▶ _What you need to do_: Search each line below for "computer", then return the lines where it appears.

(Stored data)
==*==

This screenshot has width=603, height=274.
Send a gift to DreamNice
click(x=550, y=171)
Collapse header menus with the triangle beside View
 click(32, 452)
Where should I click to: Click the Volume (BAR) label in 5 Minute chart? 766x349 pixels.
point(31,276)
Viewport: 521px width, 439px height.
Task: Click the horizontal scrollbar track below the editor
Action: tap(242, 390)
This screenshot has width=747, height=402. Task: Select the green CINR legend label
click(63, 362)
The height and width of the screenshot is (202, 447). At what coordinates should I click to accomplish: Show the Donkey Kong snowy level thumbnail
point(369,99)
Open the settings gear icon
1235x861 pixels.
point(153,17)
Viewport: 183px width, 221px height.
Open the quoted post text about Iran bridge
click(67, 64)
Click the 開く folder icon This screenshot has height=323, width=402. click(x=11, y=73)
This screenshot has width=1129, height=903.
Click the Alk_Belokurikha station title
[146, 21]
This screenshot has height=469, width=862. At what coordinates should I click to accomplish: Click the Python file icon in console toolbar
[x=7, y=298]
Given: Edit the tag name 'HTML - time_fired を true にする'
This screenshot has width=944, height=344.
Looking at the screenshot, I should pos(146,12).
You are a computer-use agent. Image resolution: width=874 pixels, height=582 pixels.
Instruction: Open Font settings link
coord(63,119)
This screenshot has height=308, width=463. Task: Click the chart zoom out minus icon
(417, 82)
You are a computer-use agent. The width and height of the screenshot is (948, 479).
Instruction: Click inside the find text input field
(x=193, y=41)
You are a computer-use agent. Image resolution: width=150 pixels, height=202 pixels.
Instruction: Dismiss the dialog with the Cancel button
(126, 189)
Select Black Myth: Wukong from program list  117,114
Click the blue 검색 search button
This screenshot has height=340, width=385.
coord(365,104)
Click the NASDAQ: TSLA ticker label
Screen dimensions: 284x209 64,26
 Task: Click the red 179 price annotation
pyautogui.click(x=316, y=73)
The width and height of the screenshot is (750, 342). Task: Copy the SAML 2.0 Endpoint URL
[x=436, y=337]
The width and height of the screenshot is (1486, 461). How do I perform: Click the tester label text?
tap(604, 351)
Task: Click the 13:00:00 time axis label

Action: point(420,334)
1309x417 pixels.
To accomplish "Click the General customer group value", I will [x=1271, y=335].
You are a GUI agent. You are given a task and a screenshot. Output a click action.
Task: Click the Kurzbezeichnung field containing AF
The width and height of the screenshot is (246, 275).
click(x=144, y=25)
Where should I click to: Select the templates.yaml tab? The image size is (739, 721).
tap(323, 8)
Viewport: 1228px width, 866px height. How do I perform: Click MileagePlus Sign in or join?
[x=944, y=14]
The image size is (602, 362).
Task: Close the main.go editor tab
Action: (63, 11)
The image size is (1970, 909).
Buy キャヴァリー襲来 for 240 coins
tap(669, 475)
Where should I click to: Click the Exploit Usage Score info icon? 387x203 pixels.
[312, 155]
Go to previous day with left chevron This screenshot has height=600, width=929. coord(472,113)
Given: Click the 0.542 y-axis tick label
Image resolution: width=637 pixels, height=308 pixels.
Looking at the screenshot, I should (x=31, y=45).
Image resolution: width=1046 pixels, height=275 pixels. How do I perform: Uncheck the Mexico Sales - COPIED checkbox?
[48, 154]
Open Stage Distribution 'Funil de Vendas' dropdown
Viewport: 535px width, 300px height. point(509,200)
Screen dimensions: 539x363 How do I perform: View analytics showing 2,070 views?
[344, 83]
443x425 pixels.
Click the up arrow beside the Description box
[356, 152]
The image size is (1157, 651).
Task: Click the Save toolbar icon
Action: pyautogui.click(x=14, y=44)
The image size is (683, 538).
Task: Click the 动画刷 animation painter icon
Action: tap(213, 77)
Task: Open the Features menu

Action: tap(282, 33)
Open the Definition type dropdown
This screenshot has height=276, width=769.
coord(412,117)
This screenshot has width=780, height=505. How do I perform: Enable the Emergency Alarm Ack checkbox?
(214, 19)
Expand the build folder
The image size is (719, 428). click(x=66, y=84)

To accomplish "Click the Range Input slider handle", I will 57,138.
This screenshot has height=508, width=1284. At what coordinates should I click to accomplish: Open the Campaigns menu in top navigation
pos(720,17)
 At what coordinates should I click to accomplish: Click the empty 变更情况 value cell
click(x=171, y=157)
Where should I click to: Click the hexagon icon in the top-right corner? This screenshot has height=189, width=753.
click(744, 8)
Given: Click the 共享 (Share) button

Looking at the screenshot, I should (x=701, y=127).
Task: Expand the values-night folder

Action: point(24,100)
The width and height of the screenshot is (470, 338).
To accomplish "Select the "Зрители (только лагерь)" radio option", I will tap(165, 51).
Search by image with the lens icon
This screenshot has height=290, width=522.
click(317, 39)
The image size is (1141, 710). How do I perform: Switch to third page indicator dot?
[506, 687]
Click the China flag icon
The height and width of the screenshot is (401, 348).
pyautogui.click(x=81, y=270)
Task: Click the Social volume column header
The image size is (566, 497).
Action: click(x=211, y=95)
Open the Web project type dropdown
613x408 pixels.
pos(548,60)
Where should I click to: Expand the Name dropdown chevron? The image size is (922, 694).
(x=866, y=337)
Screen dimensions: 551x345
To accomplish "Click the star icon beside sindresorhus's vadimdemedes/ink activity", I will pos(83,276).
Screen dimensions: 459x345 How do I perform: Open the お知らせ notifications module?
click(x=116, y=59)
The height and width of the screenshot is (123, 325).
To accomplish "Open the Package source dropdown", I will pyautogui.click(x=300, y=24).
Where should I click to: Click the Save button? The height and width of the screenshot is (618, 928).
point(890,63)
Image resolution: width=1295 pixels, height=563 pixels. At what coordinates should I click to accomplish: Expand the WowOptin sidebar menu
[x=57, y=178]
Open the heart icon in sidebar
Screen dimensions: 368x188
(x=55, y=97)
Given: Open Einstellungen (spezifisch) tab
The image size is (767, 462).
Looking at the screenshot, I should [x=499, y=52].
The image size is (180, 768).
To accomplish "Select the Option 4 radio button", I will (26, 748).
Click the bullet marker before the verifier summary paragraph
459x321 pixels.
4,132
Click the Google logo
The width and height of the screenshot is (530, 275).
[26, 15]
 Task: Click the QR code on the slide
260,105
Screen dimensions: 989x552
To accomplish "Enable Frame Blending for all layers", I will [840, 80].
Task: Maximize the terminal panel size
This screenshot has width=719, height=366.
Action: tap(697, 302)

==*==

▶ _Solution to this problem_:
You are a computer-use agent. Image resolution: width=874 pixels, height=582 pixels.
You are a computer-use agent. The width and height of the screenshot is (948, 479).
You are a computer-use agent. Image resolution: width=150 pixels, height=202 pixels.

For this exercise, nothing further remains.